A 60–year–old woman with no past medical history presented with sudden onset of confusion, mutism, agitation, and behavioral changes that were precipitated by a stressful family event. On initial presentation, she had no focal neurologic deficits but was completely non–verbal. She was noted to be restless, pacing around the room, and engaging in repetitive movements. Laboratory evaluation, including serum TSH, B12, folate and lactate, were normal. MRI of the brain suggested multiple areas of acute infarct in the right temporal lobe and bilateral T2 signal abnormalities in the basal ganglia with a normal MRA. A lumbar puncture demonstrated an elevated lactic and pyruvic acid. Additional family history revealed the patient’s daughter had been diagnosed with Leigh syndrome. Analysis of the patient’s blood revealed the same point mutation as her daughter (tRNA (Val) G1644A mutation) known to cause Adult Leigh Syndrome.

Discussion:

Leigh syndrome is a neurodegenerative disease that typically presents within the first month of life. However, it can present in adulthood due to the heteroplasmy of mitochondrial DNA. Leigh syndrome is often exacerbated by increased metabolic demand (fever, illness, stress).
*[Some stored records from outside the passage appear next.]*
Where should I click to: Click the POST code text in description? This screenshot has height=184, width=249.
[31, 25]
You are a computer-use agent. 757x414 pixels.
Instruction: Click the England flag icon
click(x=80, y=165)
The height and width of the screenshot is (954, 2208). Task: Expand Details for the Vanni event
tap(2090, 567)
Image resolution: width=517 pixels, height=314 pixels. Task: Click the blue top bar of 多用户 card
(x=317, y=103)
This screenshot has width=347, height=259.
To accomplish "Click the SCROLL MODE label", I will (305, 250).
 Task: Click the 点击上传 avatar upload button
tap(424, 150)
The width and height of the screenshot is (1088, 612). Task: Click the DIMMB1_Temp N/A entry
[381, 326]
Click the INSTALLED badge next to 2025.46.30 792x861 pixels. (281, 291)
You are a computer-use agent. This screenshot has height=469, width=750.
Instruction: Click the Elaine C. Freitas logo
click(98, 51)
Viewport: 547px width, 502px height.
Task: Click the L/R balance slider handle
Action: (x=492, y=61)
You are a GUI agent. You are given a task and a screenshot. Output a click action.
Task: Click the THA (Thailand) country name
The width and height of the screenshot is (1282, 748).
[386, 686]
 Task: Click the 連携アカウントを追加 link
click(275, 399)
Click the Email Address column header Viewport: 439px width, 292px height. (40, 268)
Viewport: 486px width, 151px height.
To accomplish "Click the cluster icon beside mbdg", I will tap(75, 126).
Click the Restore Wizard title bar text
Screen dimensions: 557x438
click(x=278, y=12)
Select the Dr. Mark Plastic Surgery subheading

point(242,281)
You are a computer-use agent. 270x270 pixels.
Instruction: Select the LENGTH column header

Leigh Syndrome is a heterogeneous disorder ranging from epilepsy to acute respiratory failure. The central nervous system is most commonly affected with psychomotor retardation, along with decline in cognitive function and psychiatric abnormalities. Most patients will have characteristic MRI findings of symmetric, bilateral lesions in the basal ganglia, thalamus, and brainstem. Evaluation for mitochondrial disorders includes genetic analysis, serum and CSF lactate and pyruvate levels, muscle biopsy and brain MRI. In one study, elevated serum lactate had a sensitivity of 62% for mitochondrial disorders; however, it is considered to be a non–specific marker. CSF lactate is more consistently elevated than serum lactate. Treatment is limited and is directed towards symptomatic treatment and replacing respiratory chain cofactors. Patients presenting with catatonia may benefit from a benzodiazepine trial. Antioxidants and exercise have also been shown to slightly reduce disease burden.

Conclusions:

Leigh Syndrome is a rare mitochondrial disorder, with onset usually brought on by increased metabolic demand or emotional stress. Although thought of as a childhood disorder, Leigh Syndrome can present in adulthood. This case reinforces the need for hospitalists to obtain a thorough family history and entertain a broad differential for unusual cases.